=== DATA SUPPLIED ===

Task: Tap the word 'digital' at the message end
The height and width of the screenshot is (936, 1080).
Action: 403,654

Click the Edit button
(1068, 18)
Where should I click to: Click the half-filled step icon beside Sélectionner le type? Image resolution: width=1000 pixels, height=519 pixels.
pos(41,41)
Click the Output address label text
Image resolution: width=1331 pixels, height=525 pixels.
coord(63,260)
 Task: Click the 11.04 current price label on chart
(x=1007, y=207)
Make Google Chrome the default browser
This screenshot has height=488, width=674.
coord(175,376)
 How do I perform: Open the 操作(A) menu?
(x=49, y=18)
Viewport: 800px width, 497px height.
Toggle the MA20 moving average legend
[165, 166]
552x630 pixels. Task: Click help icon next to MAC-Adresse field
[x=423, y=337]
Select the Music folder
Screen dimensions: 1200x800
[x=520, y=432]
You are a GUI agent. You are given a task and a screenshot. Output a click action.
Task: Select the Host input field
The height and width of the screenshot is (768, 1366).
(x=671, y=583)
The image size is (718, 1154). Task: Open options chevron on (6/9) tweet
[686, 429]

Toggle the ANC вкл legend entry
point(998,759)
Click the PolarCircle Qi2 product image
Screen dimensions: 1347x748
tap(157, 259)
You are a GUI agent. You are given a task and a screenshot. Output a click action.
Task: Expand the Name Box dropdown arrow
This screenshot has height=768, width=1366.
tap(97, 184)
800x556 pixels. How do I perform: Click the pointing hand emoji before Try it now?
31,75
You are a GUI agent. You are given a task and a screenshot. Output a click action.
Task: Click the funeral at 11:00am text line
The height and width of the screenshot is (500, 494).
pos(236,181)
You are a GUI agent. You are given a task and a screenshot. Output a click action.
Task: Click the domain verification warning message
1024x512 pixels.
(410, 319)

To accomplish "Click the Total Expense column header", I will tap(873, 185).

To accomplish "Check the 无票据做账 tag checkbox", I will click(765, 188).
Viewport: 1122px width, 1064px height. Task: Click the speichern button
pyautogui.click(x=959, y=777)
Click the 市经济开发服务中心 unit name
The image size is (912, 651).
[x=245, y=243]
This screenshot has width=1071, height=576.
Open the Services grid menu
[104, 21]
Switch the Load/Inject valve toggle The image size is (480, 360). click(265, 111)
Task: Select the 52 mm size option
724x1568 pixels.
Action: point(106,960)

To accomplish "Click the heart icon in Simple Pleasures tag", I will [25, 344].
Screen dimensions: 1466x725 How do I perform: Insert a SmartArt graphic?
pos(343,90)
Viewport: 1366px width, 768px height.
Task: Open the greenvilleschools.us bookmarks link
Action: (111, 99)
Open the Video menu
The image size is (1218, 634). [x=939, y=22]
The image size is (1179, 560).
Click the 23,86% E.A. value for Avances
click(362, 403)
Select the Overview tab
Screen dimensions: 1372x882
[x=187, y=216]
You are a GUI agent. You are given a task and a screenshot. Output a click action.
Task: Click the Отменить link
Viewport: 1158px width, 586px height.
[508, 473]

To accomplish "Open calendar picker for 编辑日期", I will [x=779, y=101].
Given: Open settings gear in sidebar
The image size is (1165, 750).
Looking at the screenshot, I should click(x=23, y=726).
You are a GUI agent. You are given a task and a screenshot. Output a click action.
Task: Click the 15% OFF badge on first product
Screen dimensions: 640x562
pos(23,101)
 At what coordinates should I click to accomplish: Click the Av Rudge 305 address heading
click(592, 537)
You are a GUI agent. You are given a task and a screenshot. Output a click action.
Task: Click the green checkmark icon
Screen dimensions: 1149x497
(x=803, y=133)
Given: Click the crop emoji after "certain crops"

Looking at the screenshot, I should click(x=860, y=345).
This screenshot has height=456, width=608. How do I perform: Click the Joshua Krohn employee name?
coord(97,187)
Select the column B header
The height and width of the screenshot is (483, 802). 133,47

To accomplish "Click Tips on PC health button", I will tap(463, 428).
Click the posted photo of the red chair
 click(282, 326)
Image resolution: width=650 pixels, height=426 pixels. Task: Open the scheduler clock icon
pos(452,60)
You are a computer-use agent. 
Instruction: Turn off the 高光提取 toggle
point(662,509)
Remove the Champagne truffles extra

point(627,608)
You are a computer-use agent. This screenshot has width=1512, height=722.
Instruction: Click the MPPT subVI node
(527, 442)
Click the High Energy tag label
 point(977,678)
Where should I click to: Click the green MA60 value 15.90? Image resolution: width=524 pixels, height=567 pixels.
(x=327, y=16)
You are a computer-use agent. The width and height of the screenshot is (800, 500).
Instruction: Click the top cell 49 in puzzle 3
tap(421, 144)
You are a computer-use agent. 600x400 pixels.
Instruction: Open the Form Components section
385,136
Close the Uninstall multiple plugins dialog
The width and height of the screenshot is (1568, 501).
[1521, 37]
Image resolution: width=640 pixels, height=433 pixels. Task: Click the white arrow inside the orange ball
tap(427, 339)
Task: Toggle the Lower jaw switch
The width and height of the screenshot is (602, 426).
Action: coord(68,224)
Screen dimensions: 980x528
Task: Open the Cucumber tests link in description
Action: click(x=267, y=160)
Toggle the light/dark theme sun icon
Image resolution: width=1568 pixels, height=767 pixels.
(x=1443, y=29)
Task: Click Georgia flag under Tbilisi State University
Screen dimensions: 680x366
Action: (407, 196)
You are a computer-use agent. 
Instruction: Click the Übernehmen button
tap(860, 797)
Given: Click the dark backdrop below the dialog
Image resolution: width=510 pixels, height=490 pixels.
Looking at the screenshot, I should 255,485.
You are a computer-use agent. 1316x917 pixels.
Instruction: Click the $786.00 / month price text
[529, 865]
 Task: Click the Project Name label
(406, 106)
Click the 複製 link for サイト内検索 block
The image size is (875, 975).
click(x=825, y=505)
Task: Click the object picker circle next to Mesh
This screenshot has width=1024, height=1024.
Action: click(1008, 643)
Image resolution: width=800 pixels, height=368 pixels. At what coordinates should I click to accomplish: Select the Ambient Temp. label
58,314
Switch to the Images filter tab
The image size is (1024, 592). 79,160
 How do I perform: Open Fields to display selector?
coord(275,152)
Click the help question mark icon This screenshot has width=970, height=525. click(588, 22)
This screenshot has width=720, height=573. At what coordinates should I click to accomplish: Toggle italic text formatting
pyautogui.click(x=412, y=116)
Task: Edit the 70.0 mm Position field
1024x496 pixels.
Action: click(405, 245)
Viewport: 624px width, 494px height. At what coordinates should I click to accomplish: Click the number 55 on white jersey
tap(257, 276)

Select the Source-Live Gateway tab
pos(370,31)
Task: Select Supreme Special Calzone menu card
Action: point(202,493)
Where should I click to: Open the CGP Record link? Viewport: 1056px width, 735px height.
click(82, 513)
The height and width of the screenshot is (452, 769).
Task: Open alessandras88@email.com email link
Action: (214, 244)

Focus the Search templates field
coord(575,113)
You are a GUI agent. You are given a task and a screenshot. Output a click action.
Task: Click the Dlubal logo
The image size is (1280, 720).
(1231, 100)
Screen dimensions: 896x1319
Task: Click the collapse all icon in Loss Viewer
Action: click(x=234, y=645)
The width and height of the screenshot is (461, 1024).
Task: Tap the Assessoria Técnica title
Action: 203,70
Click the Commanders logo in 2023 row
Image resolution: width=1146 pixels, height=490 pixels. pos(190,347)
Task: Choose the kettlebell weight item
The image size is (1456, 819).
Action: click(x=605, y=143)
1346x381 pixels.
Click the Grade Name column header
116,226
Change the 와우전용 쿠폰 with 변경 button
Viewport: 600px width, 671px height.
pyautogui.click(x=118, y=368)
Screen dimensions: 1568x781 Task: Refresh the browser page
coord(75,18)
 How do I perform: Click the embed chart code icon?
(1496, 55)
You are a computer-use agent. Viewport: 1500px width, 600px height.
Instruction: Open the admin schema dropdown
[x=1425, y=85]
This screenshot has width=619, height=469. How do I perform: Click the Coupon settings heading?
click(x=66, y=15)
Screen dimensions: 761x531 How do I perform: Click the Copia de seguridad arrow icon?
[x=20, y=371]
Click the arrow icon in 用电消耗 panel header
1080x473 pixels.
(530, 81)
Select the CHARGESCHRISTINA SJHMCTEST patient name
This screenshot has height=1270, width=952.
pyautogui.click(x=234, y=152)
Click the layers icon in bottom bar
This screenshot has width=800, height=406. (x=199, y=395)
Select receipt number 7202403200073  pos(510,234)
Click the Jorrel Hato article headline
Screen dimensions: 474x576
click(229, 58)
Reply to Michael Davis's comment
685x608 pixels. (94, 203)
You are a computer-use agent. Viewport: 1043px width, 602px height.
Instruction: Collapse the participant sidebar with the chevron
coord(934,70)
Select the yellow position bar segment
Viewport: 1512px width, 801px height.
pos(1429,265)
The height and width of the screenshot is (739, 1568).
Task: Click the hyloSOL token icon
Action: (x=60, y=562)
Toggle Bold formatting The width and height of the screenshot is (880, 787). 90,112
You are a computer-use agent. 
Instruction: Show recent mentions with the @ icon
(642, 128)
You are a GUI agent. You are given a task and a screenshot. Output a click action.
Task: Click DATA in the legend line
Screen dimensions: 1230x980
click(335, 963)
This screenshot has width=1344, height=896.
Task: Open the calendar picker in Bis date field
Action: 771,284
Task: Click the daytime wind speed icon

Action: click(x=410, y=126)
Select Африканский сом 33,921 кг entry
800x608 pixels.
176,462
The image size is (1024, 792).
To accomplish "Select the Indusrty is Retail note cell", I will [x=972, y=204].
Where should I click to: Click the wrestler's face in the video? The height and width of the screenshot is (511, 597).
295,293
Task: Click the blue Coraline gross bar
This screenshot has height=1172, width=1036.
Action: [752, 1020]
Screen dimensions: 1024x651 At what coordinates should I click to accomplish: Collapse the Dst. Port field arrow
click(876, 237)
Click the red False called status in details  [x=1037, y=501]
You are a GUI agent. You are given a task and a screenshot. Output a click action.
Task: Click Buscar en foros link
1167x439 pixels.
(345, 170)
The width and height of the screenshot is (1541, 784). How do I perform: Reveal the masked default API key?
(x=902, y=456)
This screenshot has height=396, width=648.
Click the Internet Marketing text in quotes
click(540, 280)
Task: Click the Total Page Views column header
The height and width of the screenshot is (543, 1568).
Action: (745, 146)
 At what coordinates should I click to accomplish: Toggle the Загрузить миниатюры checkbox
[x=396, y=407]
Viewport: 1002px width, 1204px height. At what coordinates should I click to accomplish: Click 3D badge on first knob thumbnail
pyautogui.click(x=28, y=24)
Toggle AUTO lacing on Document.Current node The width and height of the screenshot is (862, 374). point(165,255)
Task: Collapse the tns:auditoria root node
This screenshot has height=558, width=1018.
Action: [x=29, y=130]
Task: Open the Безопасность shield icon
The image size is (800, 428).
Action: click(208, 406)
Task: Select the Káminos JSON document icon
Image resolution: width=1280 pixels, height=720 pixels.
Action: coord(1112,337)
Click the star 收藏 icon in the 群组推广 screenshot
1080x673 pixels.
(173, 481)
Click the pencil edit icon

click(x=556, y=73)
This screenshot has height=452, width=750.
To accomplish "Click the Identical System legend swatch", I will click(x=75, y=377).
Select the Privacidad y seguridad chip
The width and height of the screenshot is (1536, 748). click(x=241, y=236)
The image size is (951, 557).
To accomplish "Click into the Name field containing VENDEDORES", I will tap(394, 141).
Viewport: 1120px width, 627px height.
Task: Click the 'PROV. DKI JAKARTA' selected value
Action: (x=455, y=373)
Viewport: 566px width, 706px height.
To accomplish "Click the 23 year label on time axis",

===

### PROBLEM REQUIREMENTS
The required answer is the run of lines above, starting at the line with "This screenshot has width=1024, height=1024." and ending at the line with "Click the help", reproduced exactly with both ends.

### EXERCISE OUTPUT
This screenshot has width=1024, height=1024.
Action: click(1008, 643)
Image resolution: width=800 pixels, height=368 pixels. At what coordinates should I click to accomplish: Select the Ambient Temp. label
58,314
Switch to the Images filter tab
The image size is (1024, 592). 79,160
 How do I perform: Open Fields to display selector?
coord(275,152)
Click the help question mark icon This screenshot has width=970, height=525. click(588, 22)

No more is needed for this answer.